Falling for History
A 19th-century home in a New Jersey hamlet becomes a couple’s catalyst for leaving contemporary style behind and embracing old-house charm.
A New Jersey couple are unexpectedly charmed by a historic 19th-century home, leading them to cast off contemporary style and fully embrace a period aesthetic.
Sometimes old houses attract the most unlikely buyers. That was the case for Linda and Thomas Leyhane, who had been happily ensconced in a contemporary home full of Danish modern furnishings when they came across a historic home for sale in Ringoes, New Jersey. The village is named after John Ringo’s Tavern, a meeting place for the Sons of Liberty during the Revolutionary War. The home in question, located on 3 acres not far from the tavern, was a former general store dating back to 1850.

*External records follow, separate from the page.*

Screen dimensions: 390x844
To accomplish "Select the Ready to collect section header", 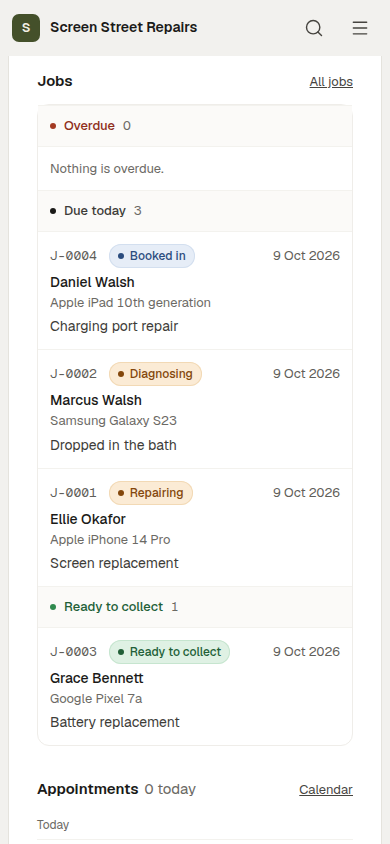I will point(195,607).
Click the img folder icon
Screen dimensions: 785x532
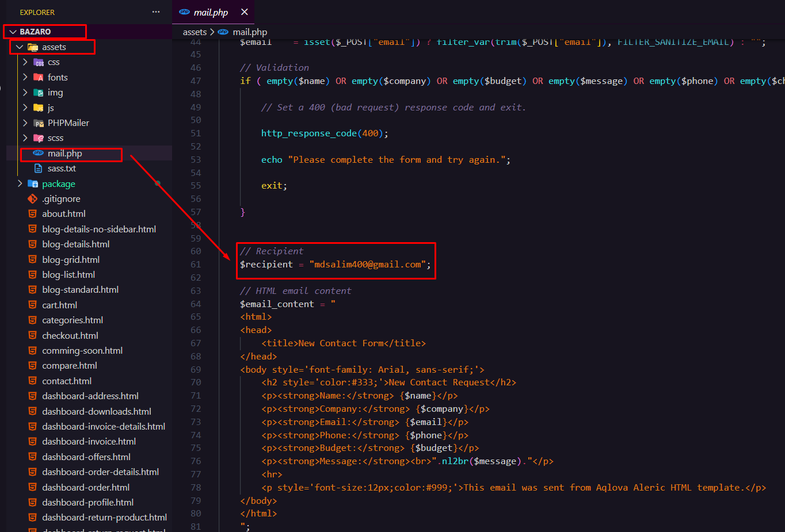tap(39, 93)
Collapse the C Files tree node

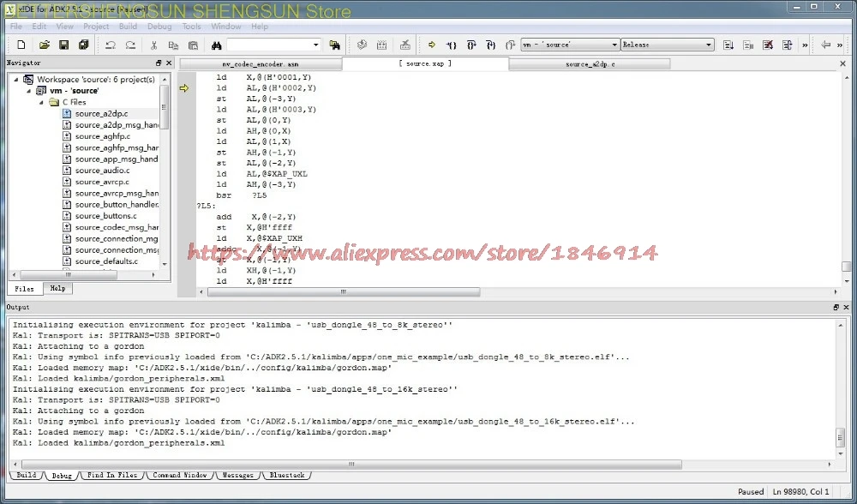click(39, 102)
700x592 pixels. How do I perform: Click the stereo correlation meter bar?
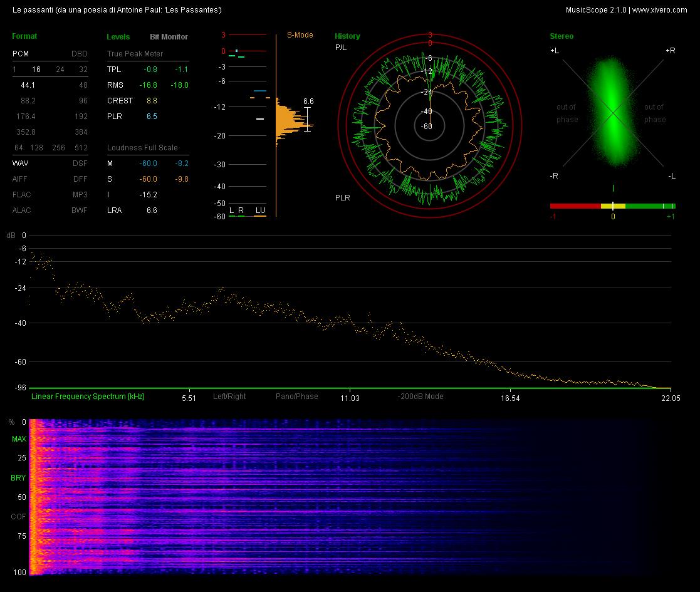612,206
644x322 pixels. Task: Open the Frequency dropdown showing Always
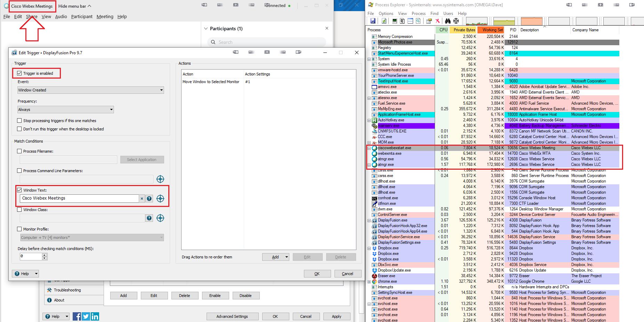pos(66,110)
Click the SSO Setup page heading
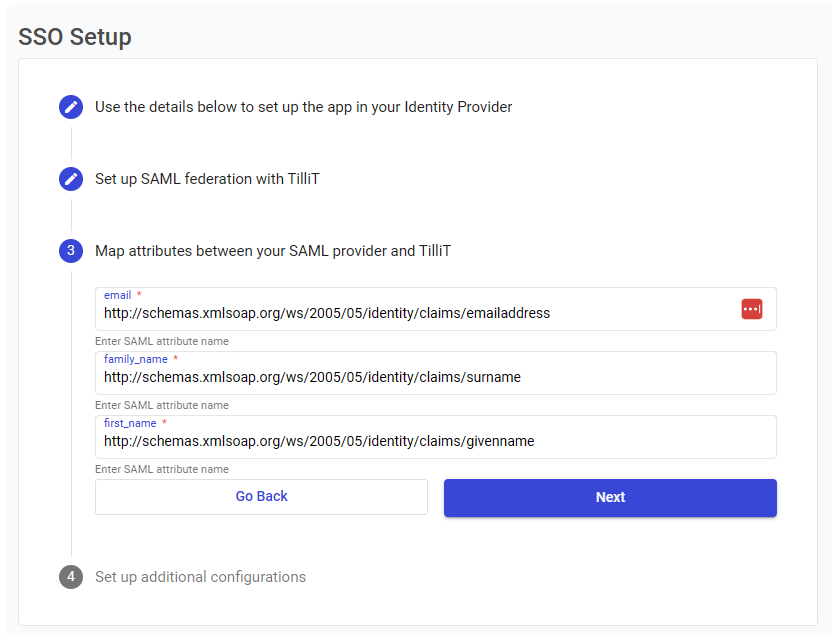 (x=75, y=37)
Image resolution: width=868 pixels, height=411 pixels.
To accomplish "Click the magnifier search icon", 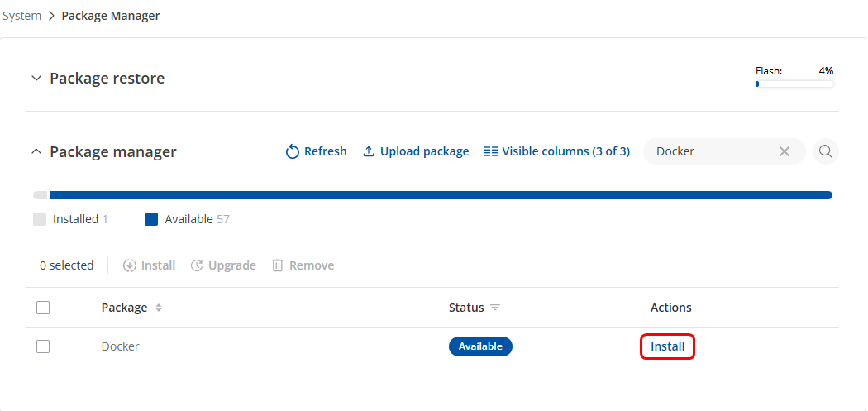I will (825, 151).
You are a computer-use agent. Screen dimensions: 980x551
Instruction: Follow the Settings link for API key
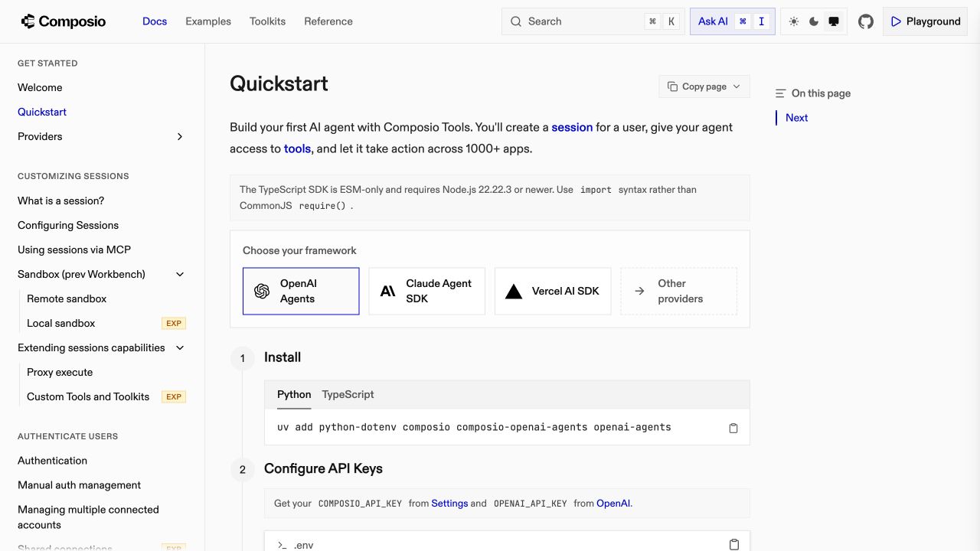click(x=449, y=504)
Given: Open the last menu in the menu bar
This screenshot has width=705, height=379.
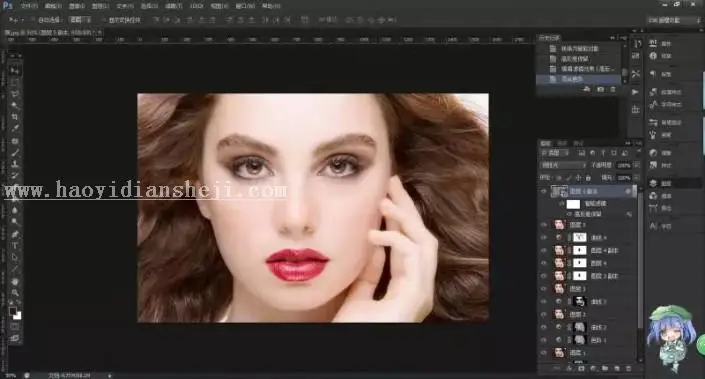Looking at the screenshot, I should click(x=271, y=6).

When the Leyhanes stepped inside the home, they were captivated by the original wide-plank pumpkin-pine floors, the hand-hewn posts and beams, the multipaned windows, and the three
period fireplaces. The combined appeal of the building’s history and architecture were more than enough to persuade the Leyhanes to leave modern style behind and become old-house stewards.
The original two-room store had been expanded with a large residential addition in 1890, and, thanks to a previous owner’s efforts, the entire home was restored in the 1980s. Since the Leyhanes took ownership in 1996, they have made minor improvements in keeping with the home’s unique character. For example, they removed the kitchen island to make room for an antique farmer’s table and chairs and made over the dark-green kitchen cabinets with a distressed white finish. They also added a laundry room and restored a small porch near the kitchen.

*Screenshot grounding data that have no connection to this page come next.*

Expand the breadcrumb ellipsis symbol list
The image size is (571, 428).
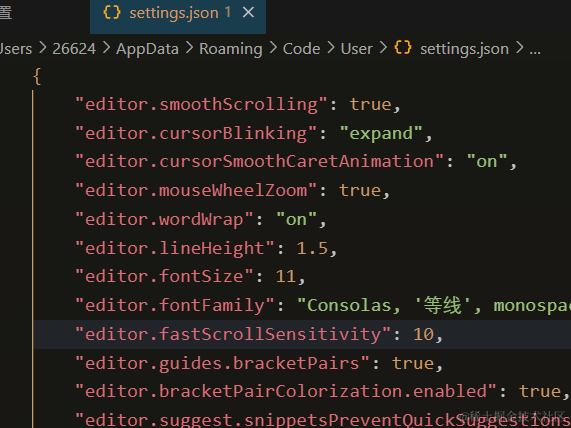[535, 50]
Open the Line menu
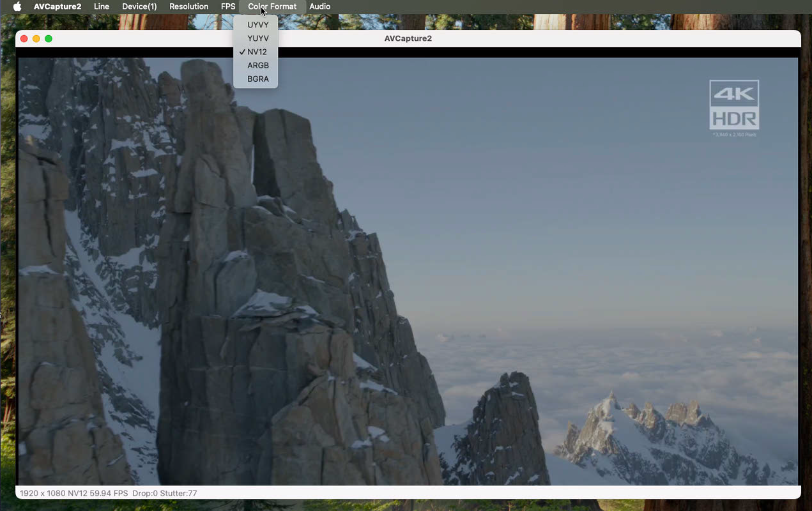This screenshot has height=511, width=812. (x=102, y=6)
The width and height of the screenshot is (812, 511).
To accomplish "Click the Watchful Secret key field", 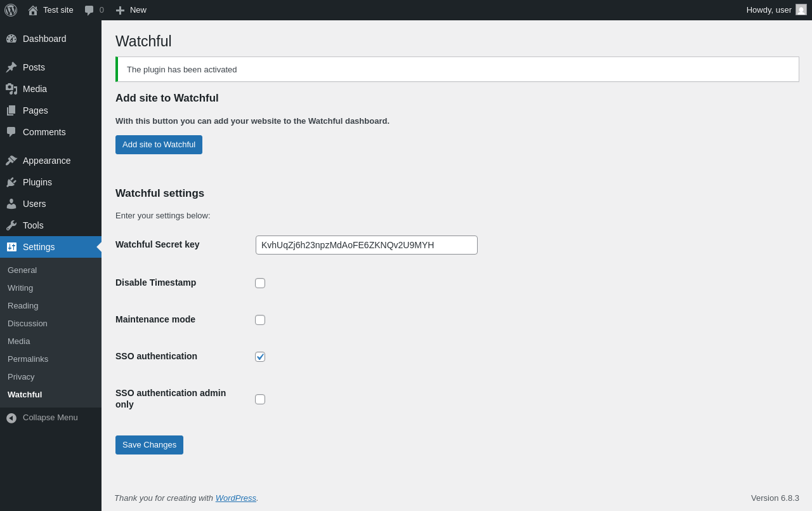I will [366, 245].
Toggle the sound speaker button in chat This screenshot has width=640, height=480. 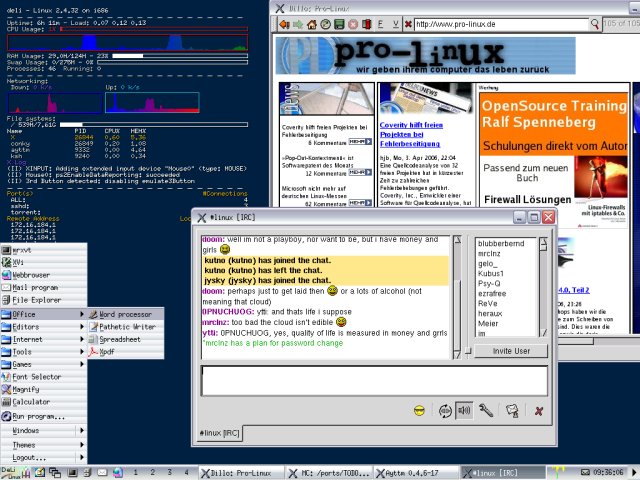tap(464, 410)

New England’s rich fall colors inspired the interior paint scheme, which includes golden yellow in the front room and kitchen, olive and sage in the living room and dining room, and a warm tan in the bedrooms. To ensure the rooms remain bright, windows throughout the home are dressed simply in classic white or lace sheers.
The Leyhanes enthusiastically embraced a period aesthetic, delving into their home’s history to become fluent in the types of furnishings that would have graced similar country homes during the mid-19th century. To find the proper pieces, Linda became a fixture at estate sales, flea markets and antiques shops in nearby Lambertville, New Jersey. She also traveled to fairs in Amish country to seek out an authentic selection of quilts.
Over the years, the Leyhanes have gathered antique tables, chairs, linens, pottery and utilitarian items, along the way mastering the art of blending old items with reproduction pieces such as lighting, art, rugs and upholstered seating. “Decorate with items you fall in love with,” Linda says of her strategy for selecting the perfect assortment of furnishings for her home.
Much like a curator, Linda creates vignettes that celebrate the antiques’ craftsmanship and provenance. “I use antiques and collectibles to make a statement,” she explains. To do this, she limits collections to three or five pieces so she can assemble small oddnumbered groupings. For example, in the dining room, three butter churns stand at attention beside a cupboard.
With their home’s beautiful blend of new and old, the Leyhanes have come to understand what it means to honor the past and value their role in preserving their much-loved historic home so that it can be appreciated for generations to come.
A trio of wood-framed mirrors reflects light between the living room windows and coordinates with the trimwork, providing a backdrop that perfectly frames the settle and wing chair in the seating area. Autumnal pillows and pottery enhance the setting.
Linda and Thomas Leyhane’s 19th-century home is nestled in a historic hamlet along an old stagecoach line.